The state announced suspension of payments and froze tax refunds. At the same time, the amounts due to suppliers have reached €4.4 billion. The situation is much worse than ever before. It is a prevailing assumption that the more time passes without an agreement with the creditors (which would unblock the financing to the Greek economy), the situation can only deteriorate further.

This throws markets into despair. A chain reaction of deferred payments has been created among private companies. Dozens of projects – in road, rail and port construction, water and sanitation, health, etc. – are hanging in the air due to suspended payments by the state.

Pension funds are in the same bind as their managements are in the grip of financial drought. Over the next few days, they must find €2.3 billion for the 29 May-2 June pension disbursements. However, the Treasury will be struggling to scramble €900 million to hand over to the Ministry of Employment. The rest of it will probably be mustered one way or another (from loans, debt settlement and social security contributions). According to the audit office, pension funds are collapsing for the significant drain on revenues and government funding. It is quite telling that they had a deficit of €349 million in the first quarter (against a surplus of €798 million in the same quarter last year).

At the same time, the country’s arrears have swollen beyond €4.4 billion, because of the internal suspension of payments. But the State's debt in fact stands much higher than that: the above figure does not include the arrears of the last 90 days - a period of further sinking of the economy. 90 days after having fallen due any debt is counted as arrears. According to ministry of finance official data, the state owes to suppliers the following amounts:

• Direct liabilities of the ministries - €274 million

• Liabilities of local government - €319 million  

• Liabilities of the insurance funds - €2.008 billion  

• Hospitals’ debt - €903 million  

• Liabilities of legal entities - €237 million  

• Outstanding tax recovery - €688 million  

These data show that the market was loaded with a further €717 million in the first quarter compared to the end of 2014. According to reports, the percentage of bad debts that companies in Greece each year are forced to scratch out currently stands at around 10% of their annual volumes, while the same indicator does not exceed 3% overseas.

VAT recovery

On top of the default on state liabilities to businesses, VAT refunding suffers enormous delays, which further puts businesses on their knees.
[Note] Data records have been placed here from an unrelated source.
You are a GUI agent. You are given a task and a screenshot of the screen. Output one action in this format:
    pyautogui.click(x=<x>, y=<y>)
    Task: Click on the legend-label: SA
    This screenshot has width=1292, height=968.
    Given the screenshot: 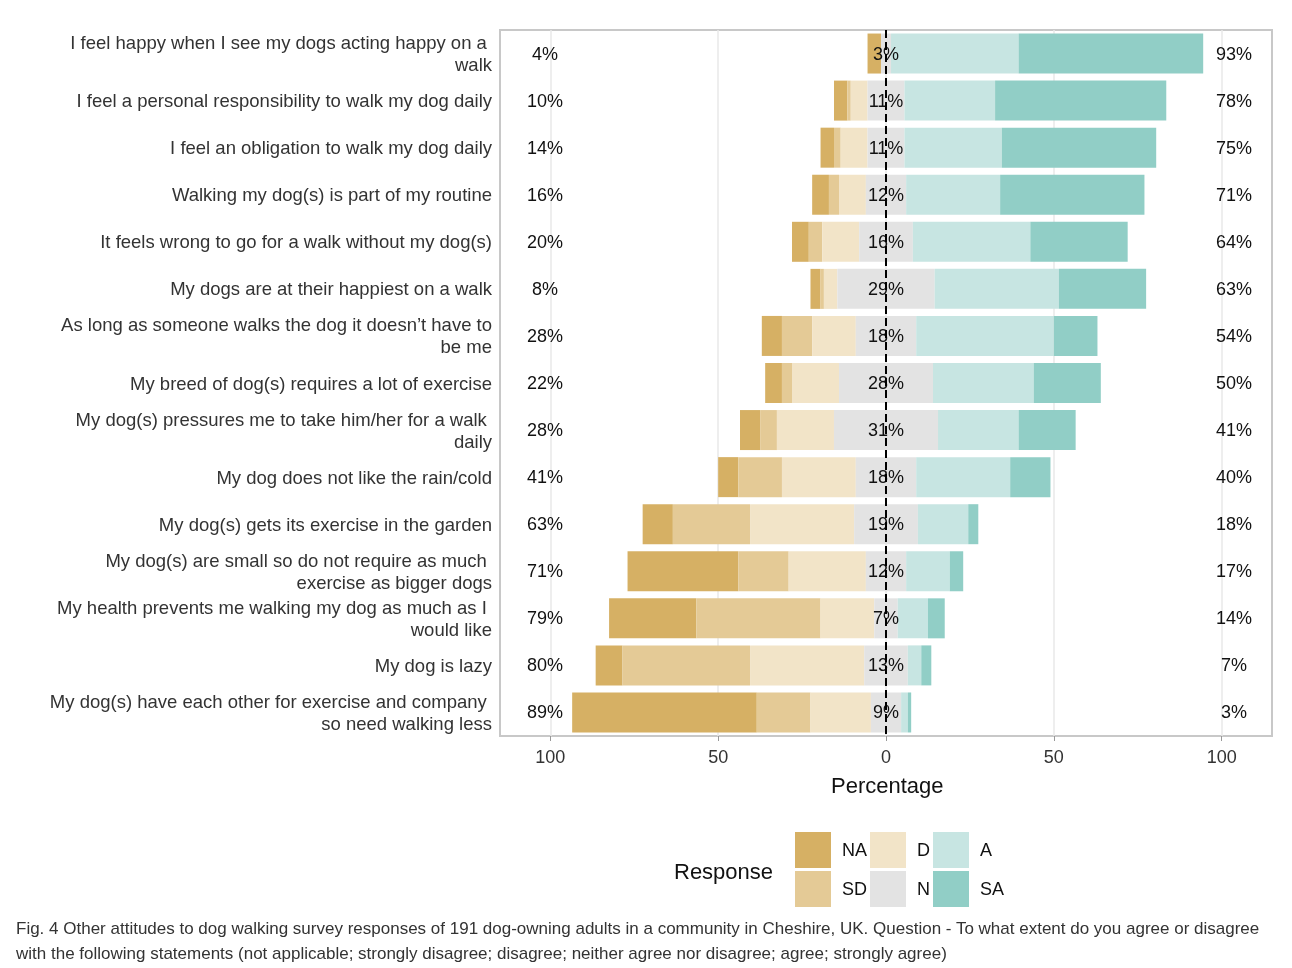 What is the action you would take?
    pyautogui.click(x=992, y=889)
    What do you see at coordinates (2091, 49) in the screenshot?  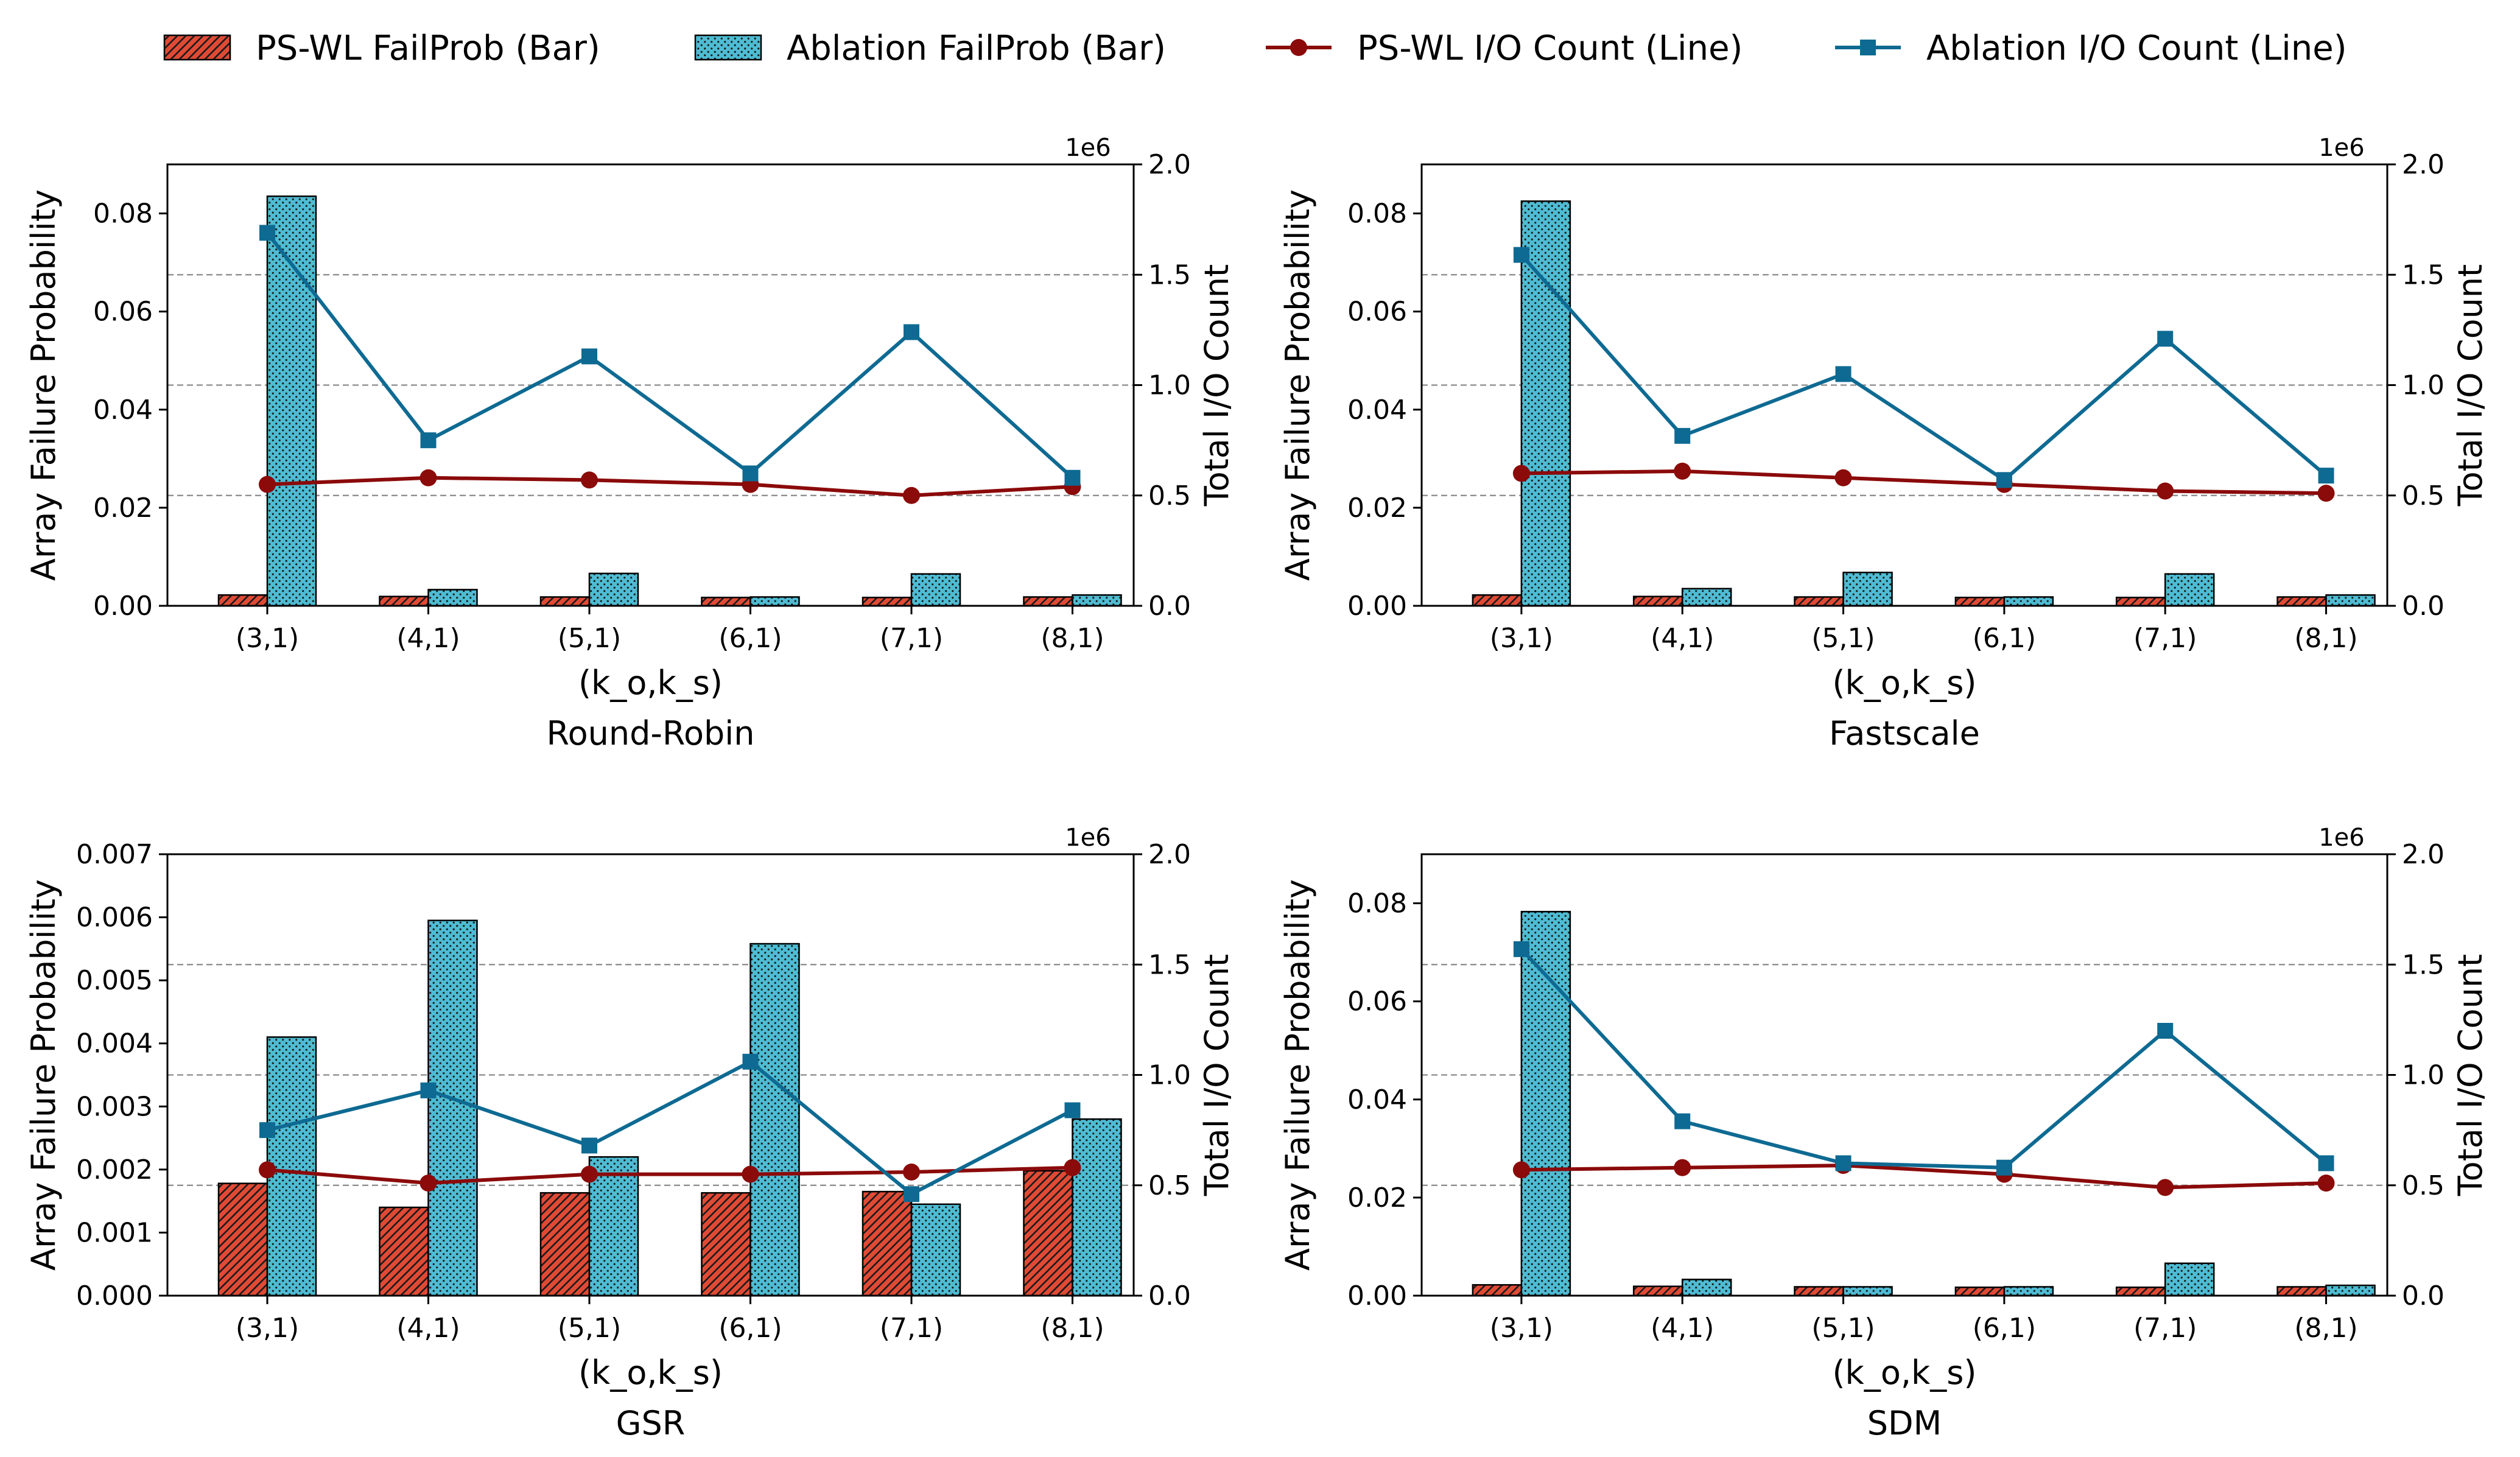 I see `legend-item-4: Ablation I/O Count (Line)` at bounding box center [2091, 49].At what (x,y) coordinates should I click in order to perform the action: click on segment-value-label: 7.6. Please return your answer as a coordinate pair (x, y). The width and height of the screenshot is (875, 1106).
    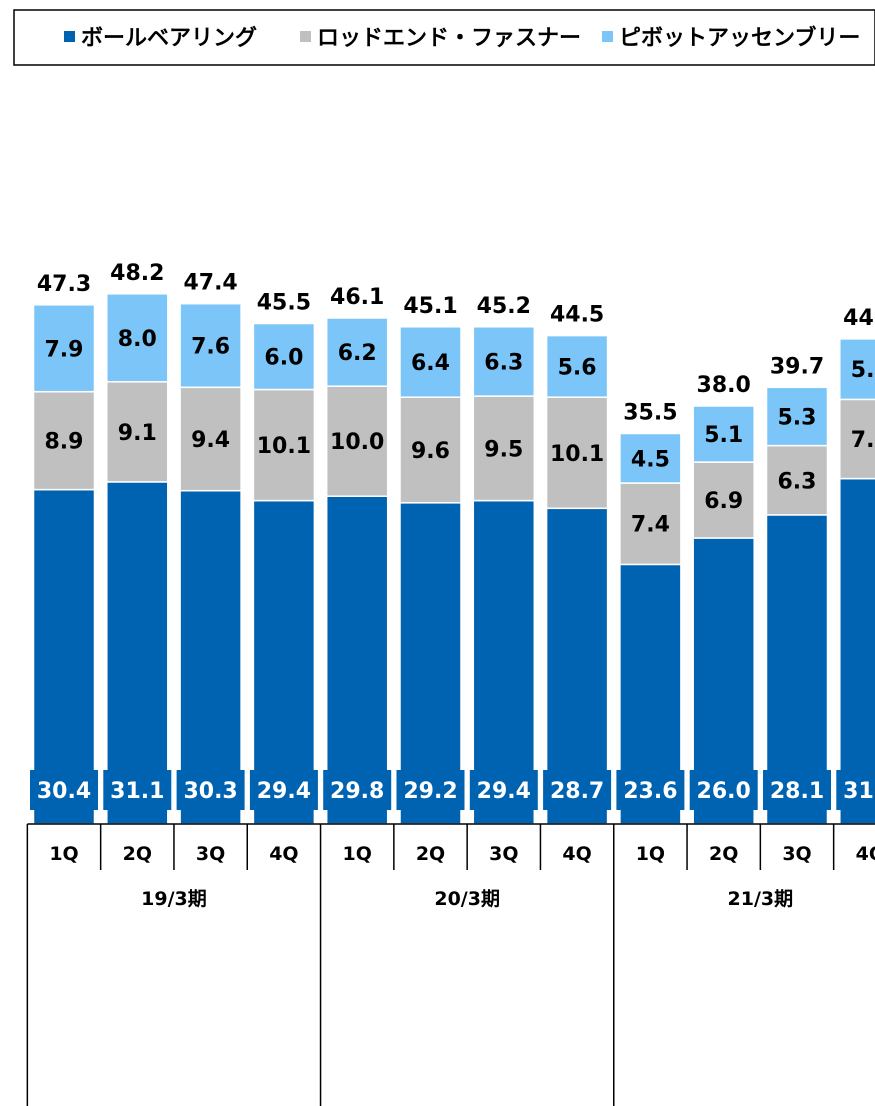
    Looking at the image, I should click on (210, 348).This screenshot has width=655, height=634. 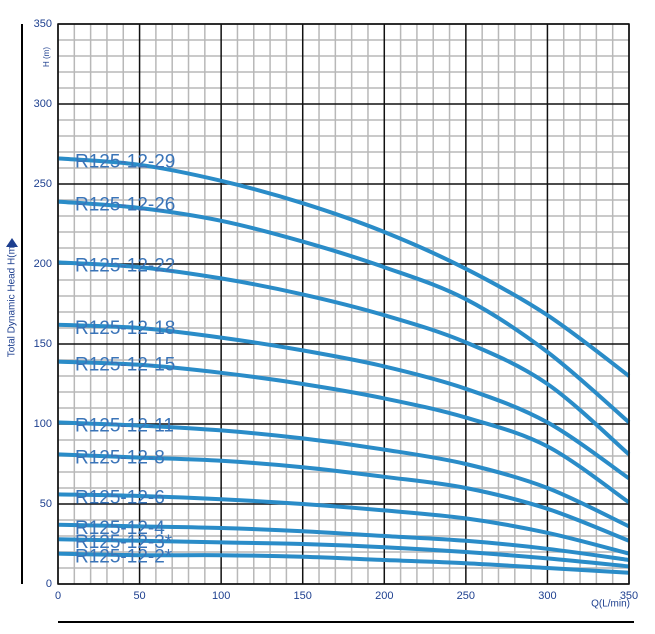 What do you see at coordinates (46, 504) in the screenshot?
I see `y-tick-label: 50` at bounding box center [46, 504].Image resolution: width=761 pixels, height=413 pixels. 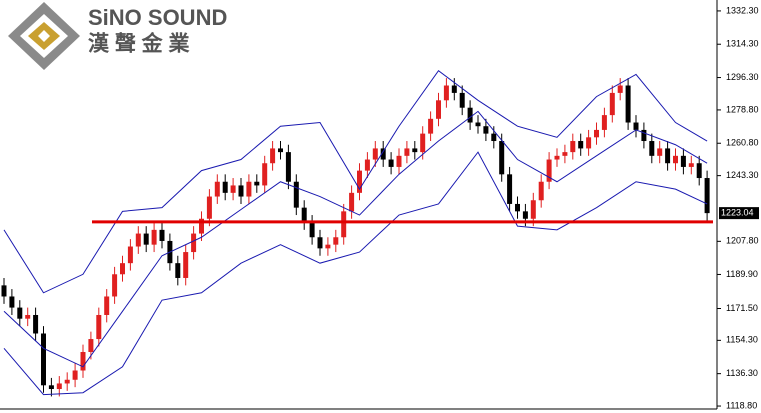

As a result, companies become creditors to the state for no fault of their own, and at the same time cannot pay their salaries.

VAT refund delays reach four years, as shown by the data. Tax authorities claim they were instructed by the ministry of finance to suspend refunds so that revenues can be channelled into salaries and pensions.

According to the chief revenue office of the ministry of finance, Egio’s tax office takes 1,420 days on the average for VAT refunds. At the centre for control of large companies, the average VAT refund time is 1,114 days. That is, 57 large companies wait longer than three years.

As evident, legal provisions are only applied at the government's whim. According to the VAT refund ordinance, the process must take 90 days. An interest should be charged thereafter.

This phenomenon is not restricted to Egio or big business. In 88 out of 113 tax offices in the country, VAT refunds take longer than 90 days.